Data records
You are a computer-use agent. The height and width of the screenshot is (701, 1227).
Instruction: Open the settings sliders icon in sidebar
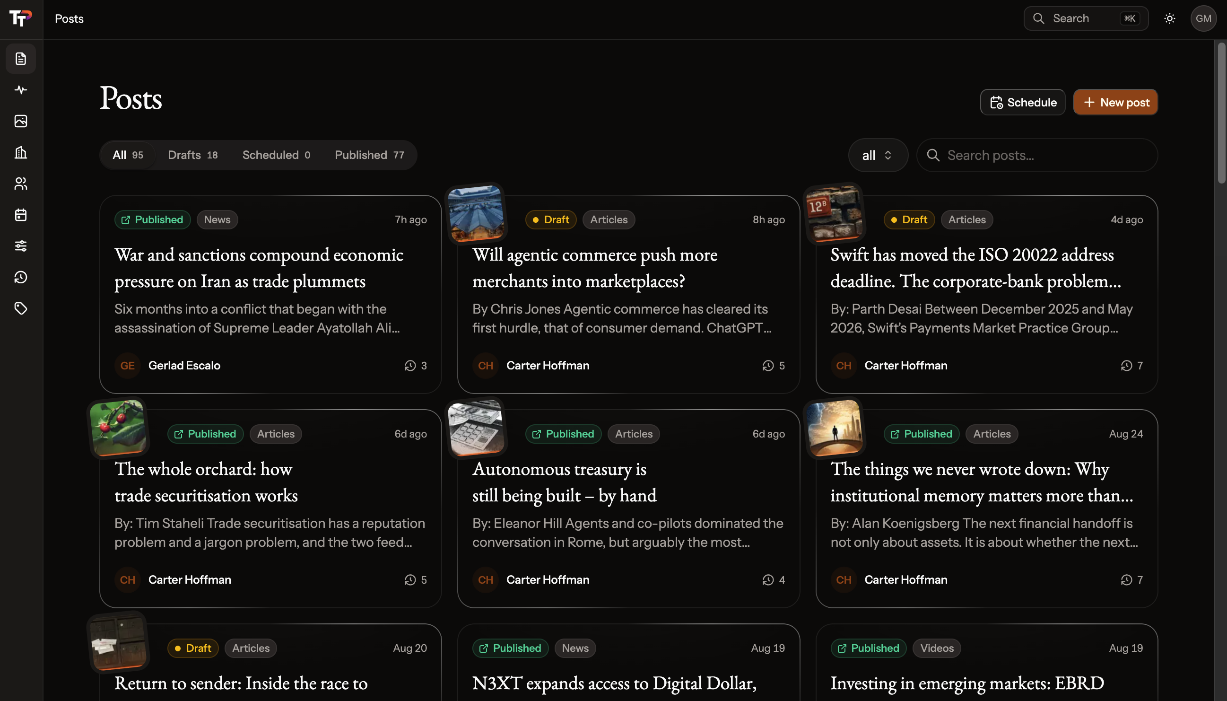pos(21,246)
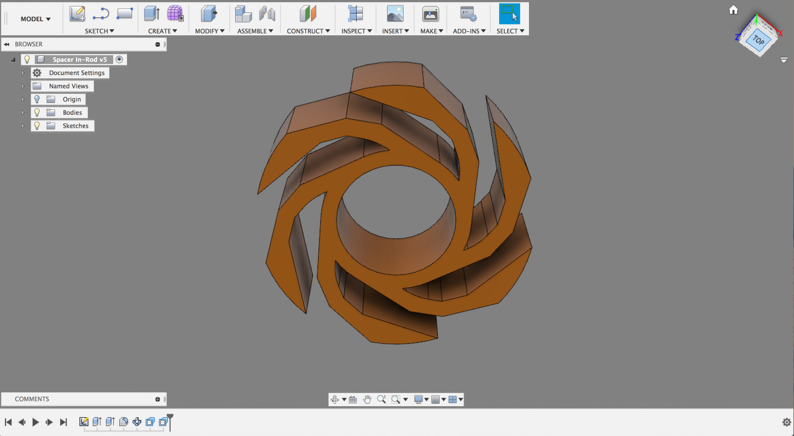
Task: Expand the Named Views tree item
Action: (x=22, y=86)
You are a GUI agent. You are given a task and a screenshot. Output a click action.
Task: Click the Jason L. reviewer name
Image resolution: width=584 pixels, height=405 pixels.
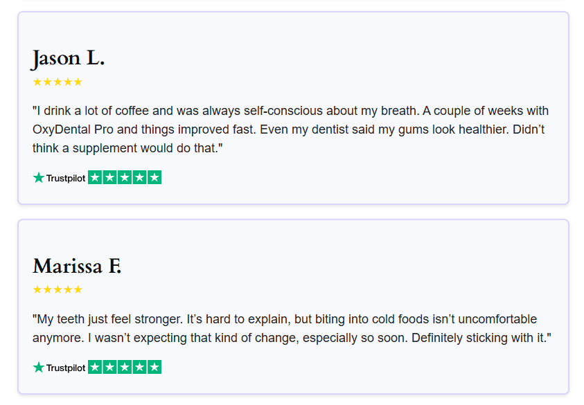pos(68,59)
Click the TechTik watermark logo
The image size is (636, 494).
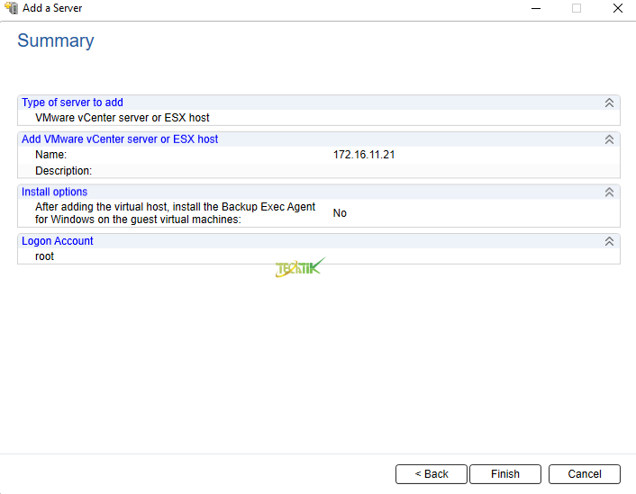click(299, 268)
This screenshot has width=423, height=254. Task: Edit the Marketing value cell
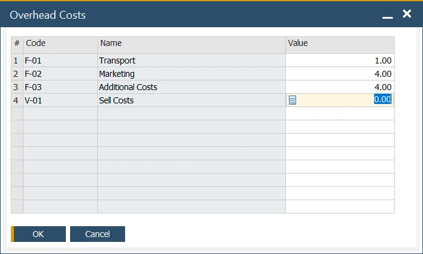pyautogui.click(x=340, y=74)
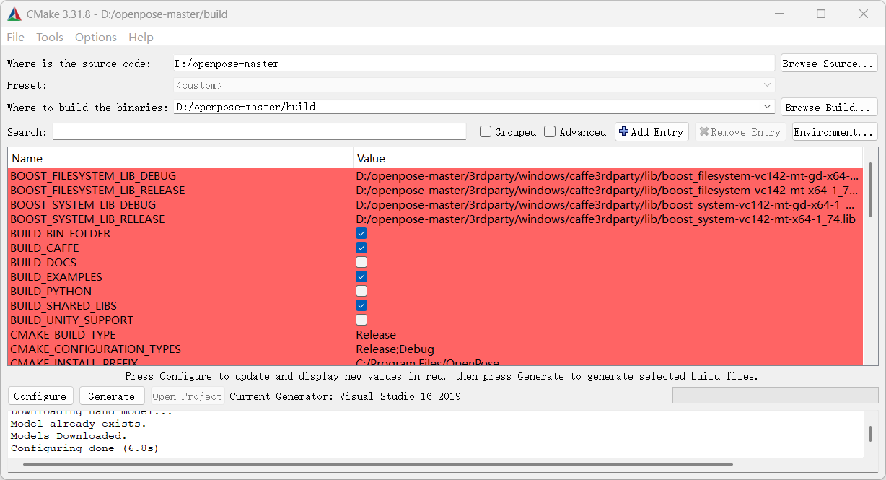Disable the BUILD_SHARED_LIBS checkbox
This screenshot has width=886, height=480.
click(361, 305)
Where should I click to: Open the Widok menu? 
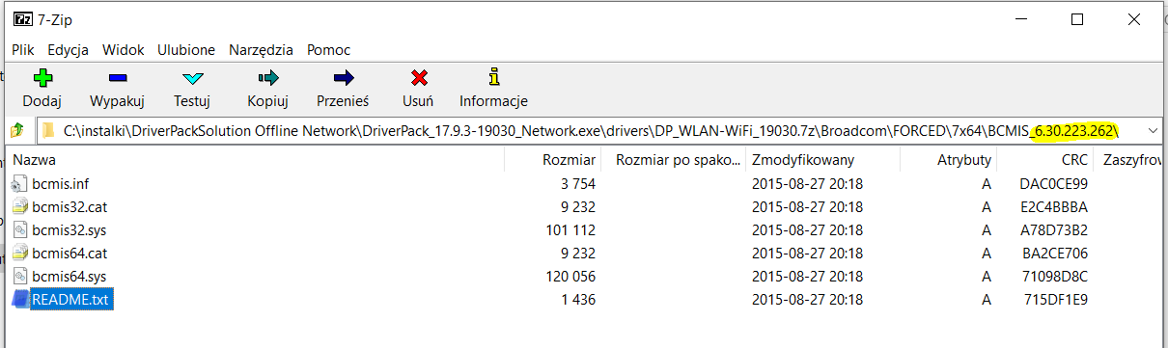123,49
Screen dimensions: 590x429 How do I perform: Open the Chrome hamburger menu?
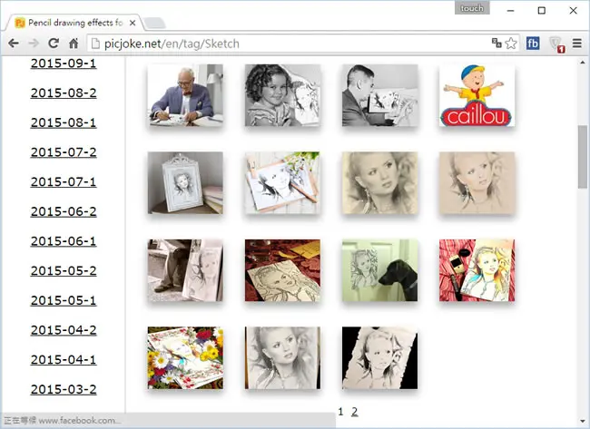pos(576,44)

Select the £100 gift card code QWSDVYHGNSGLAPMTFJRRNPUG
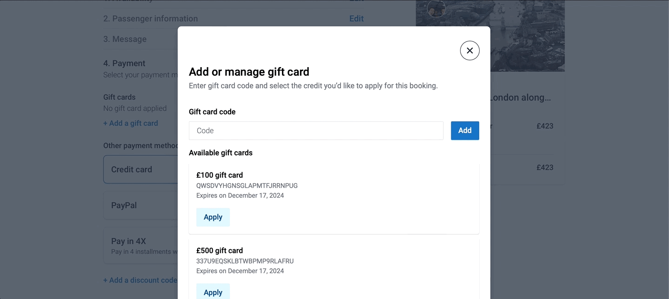(x=247, y=185)
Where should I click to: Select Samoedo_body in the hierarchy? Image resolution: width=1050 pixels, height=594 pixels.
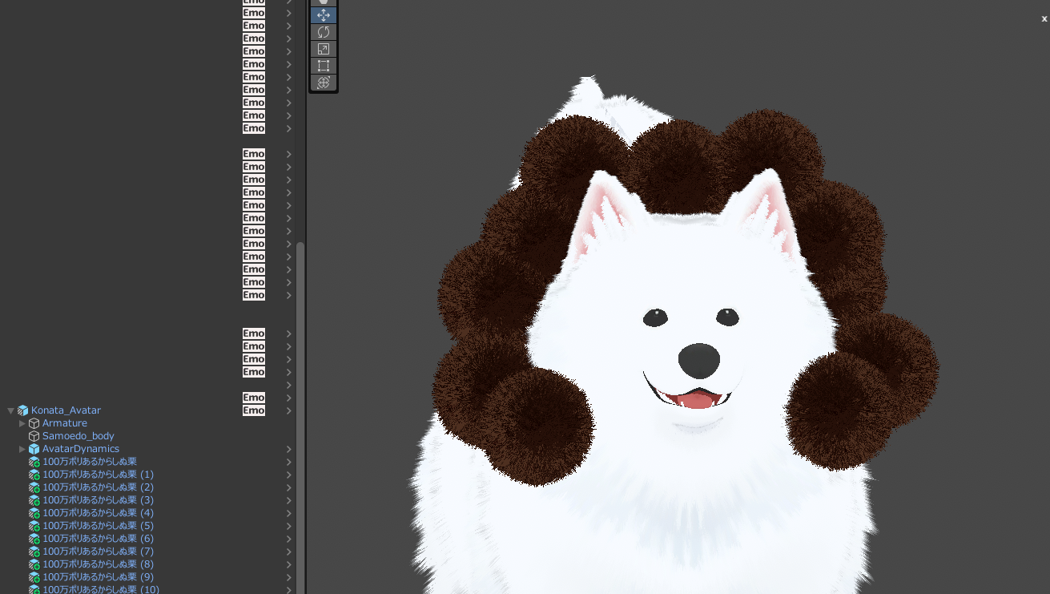point(78,436)
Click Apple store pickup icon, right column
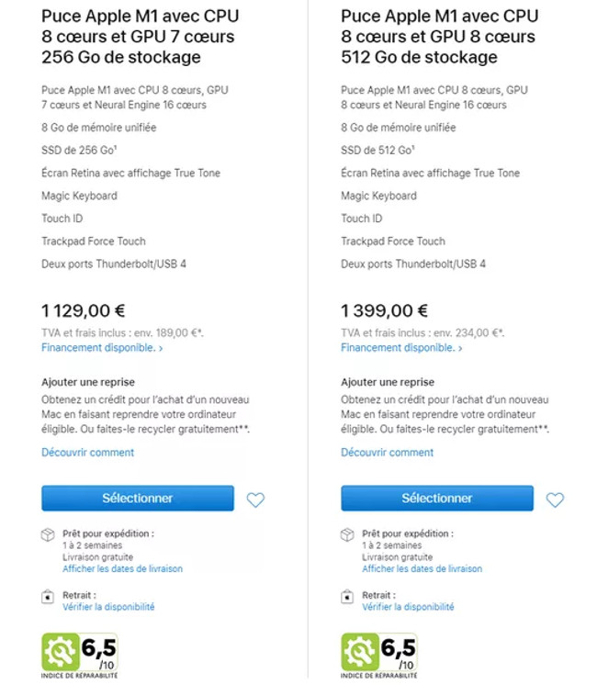The height and width of the screenshot is (685, 597). click(347, 596)
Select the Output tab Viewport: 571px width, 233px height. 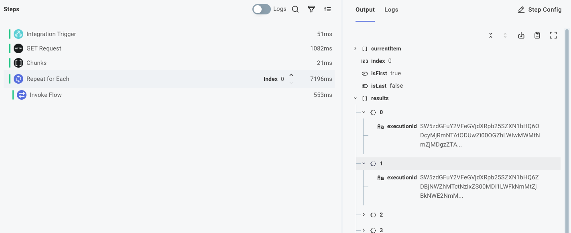click(x=365, y=9)
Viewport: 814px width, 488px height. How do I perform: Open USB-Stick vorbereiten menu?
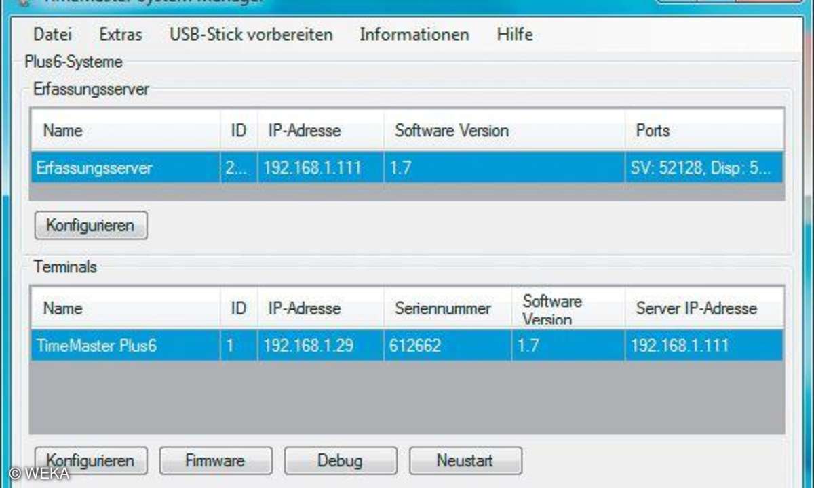pos(251,35)
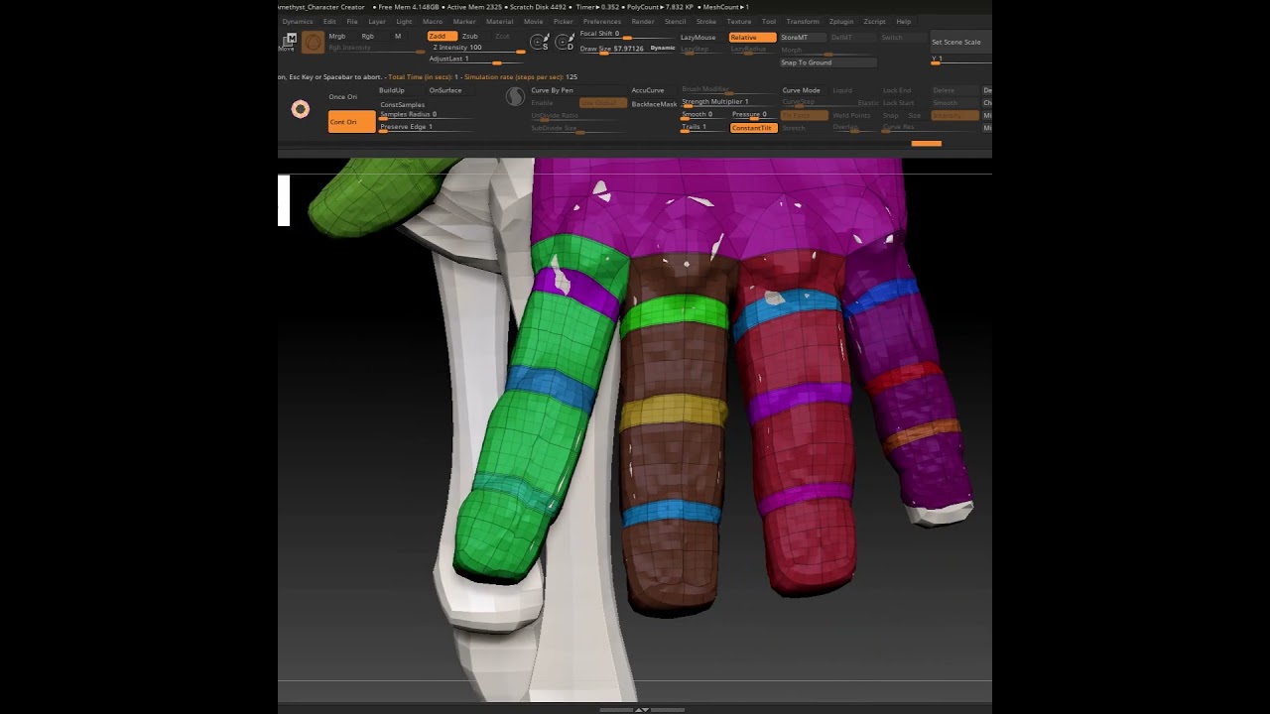Open the Preferences menu
The height and width of the screenshot is (714, 1270).
601,22

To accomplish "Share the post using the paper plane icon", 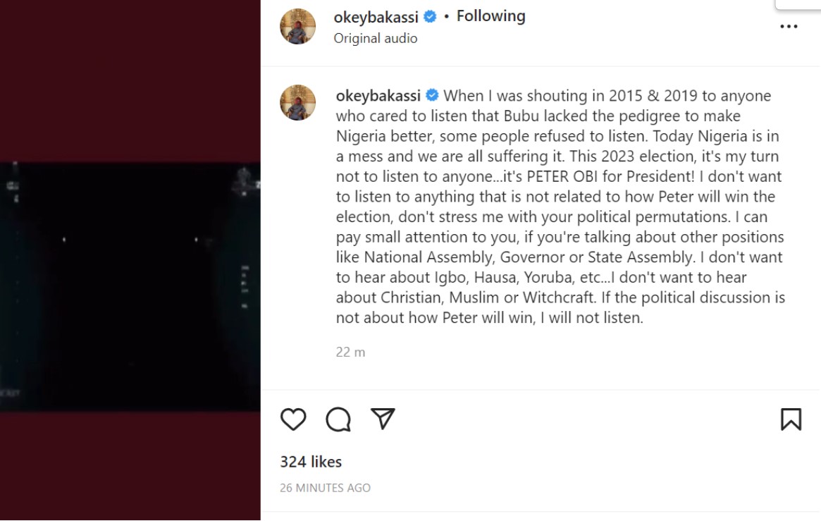I will pos(383,419).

(ASSIGNED TASK):
Repeat exactly the lines above, beginning at the one containing "Instruction: Open the" and ending at the one containing "Task: Click the Jason L. reviewer name". Do not carry over any pictures.

(EXERCISE ANSWER):
Instruction: Open the settings sliders icon in sidebar
pos(21,246)
Task: Expand the Named Views tree item
Action: (x=22, y=86)
You are a GUI agent. You are given a task and a screenshot. Output a click action.
Task: Click the Jason L. reviewer name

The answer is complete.